Targeting endoplasmic reticulum stress, Nrf-2/HO-1, and NF-κB by myristicin and its role in attenuation of ulcerative colitis in rats

Abstract

Aims: Ulcerative colitis (UC) is characterized by the up-regulation of pro-inflammatory mediators, apoptotic signals, and oxidative stress that can lead to an increased risk of colorectal cancer. The present study aims to investigate the possible role of myristicin in modulating endoplasmic reticulum stress (ERS) and risk-associated conditions in acetic acid (AA)-induced UC. Materials and methods: Adult male rats were treated with 150 mg/kg body weight of myristicin or mesalazine orally either as pre/post treatment or post-treatment only.
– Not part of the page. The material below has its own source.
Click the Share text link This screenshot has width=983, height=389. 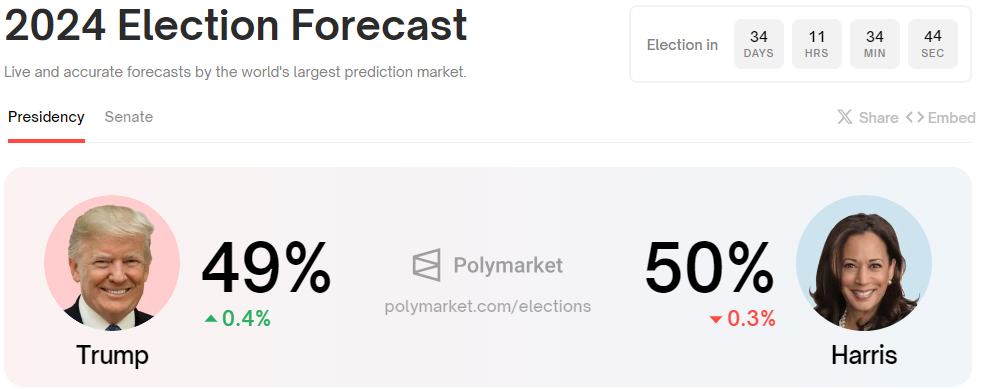pos(878,117)
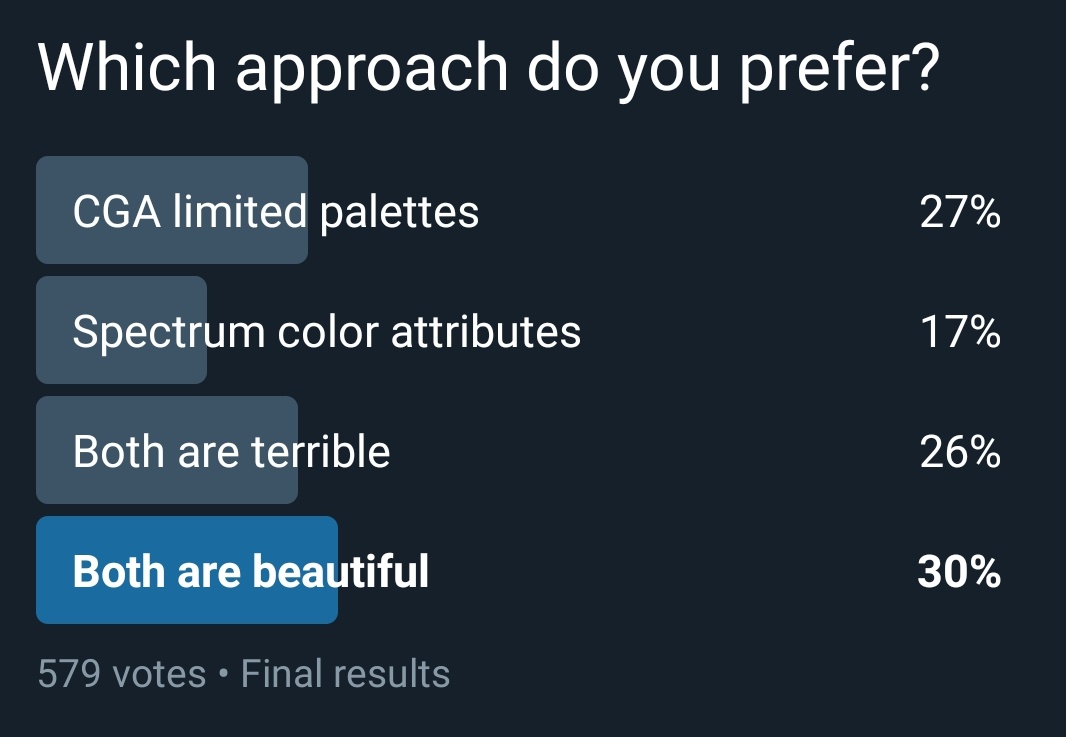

The gene expression of glucose-related protein 78 (GRP78), CCAAT/enhancer-binding protein homologous protein (CHOP), and nuclear factor kappa B (NF-κB), percentage of DNA fragmentation, and serum levels of some oxidative and inflammatory markers were measured. Key findings: The results indicated the potential upregulation of ERS, pro-apoptotic, lipid peroxidation, and pro-inflammatory cascades by induction of UC in rats. However, myristicin could effectively reverse the deteriorated effects of ulceration in colonic mucosa. It was mediated through downregulation of the ERS markers GRP78 and CHOP genes expression, reduction of NF-κB mRNA expression, DNA fragmentation, reduced lipid peroxidation, myeloperoxidase (MPO) activity and pro-inflammatory markers (Tumor necrosis factor-α (TNF-α), Interleukin-1β (IL-1β) and cyclo‑oxygenase (COX-2) activity). Accompanied by elevated levels of IL-10, colonic Nuclear erythroid factor (Nrf-2) and Heme oxygenase (HO-1) activity as well as blood antioxidant enzymes activity. Results of docking might confirm the biological results of our study. Significance: Myristicin could effectively modulate important stress, and inflammatory effectors and protect mucosal DNA from oxidative damage which can serve as a promising candidate for the treatment of ulcerative colitis.